Say you have a collection of customers with a variety of characteristics such as age, location, and financial history, and you wish to discover patterns and sort them into clusters. Or perhaps you have a set of texts, such as Wikipedia pages, and you wish to segment them into categories based on their content. This is the world of unsupervised learning, called as such because you are not guiding, or supervising, the pattern discovery by some prediction task, but instead uncovering hidden structure from unlabeled data. Unsupervised learning encompasses a variety of techniques in machine learning, from clustering to dimension reduction to matrix factorization. In this course, you'll learn the fundamentals of unsupervised learning and implement the essential algorithms using scikit-learn and scipy.

## Imports

In [None]:
import pandas as pd
from pprint import pprint as pp
from itertools import combinations
from zipfile import ZipFile
import matplotlib.pyplot as plt
from mpl_toolkits.mplot3d import Axes3D
import seaborn as sns
import numpy as np
from pathlib import Path
import requests
import sys


# 1 - Clustering for dataset exploration

Learn how to discover the underlying groups (or "clusters") in a dataset.

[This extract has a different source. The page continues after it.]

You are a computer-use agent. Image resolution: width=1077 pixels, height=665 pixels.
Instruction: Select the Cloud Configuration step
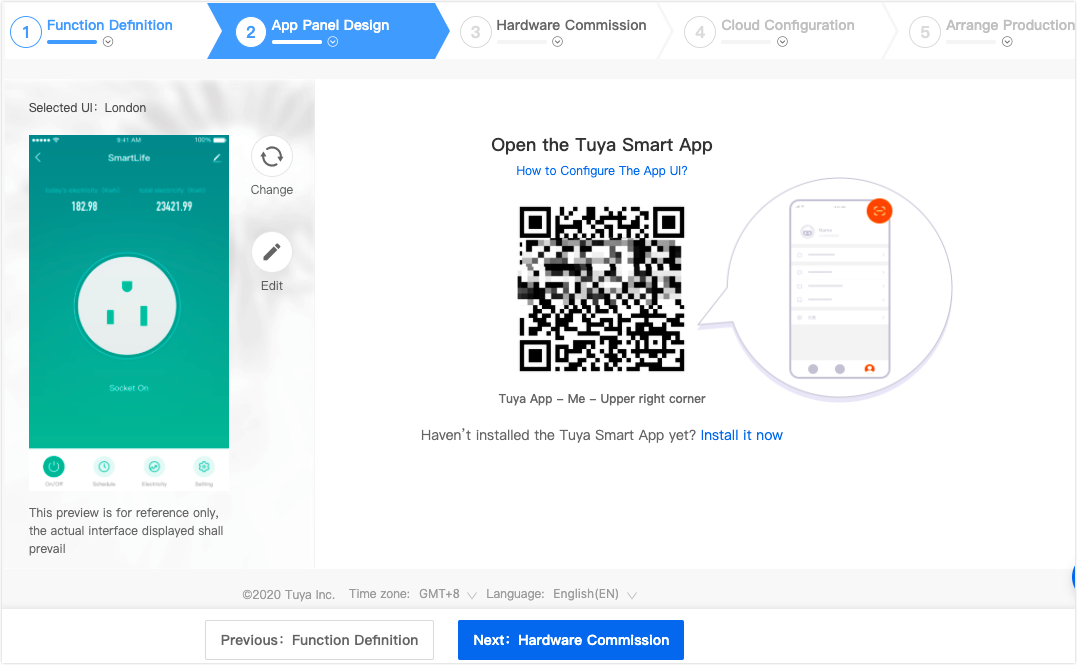[x=788, y=24]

### 1.1 - Clustering 2D points

From the scatter plot of the previous exercise, you saw that the points seem to separate into 3 clusters. You'll now create a KMeans model to find 3 clusters, and fit it to the data points from the previous exercise. After the model has been fit, you'll obtain the cluster labels for some new points using the `.predict()` method.

You are given the array `points` from the previous exercise, and also an array `new_points`.


In [None]:
iris = sns.load_dataset('iris')

iris_samples = iris.sample(n=75, replace=False, random_state=3)
points = iris_samples.iloc[:, :4]
points = points.to_numpy()

iris_new_samples = iris[~iris.index.isin(iris_samples.index)].copy()
new_points = iris_new_samples.iloc[:, :4]
new_points = new_points.to_numpy()


**You've successfully performed k-Means clustering and predicted the labels of new points. But it is not easy to inspect the clustering by just looking at the printed labels. A visualization would be far more useful. In the next exercise, you'll inspect your clustering with a scatter plot!**

### 1.2 - Inspect your clustering

Let's now inspect the clustering you performed in the previous exercise!

A solution to the previous exercise has already run, so `new_points` is an array of points and `labels` is the array of their cluster labels.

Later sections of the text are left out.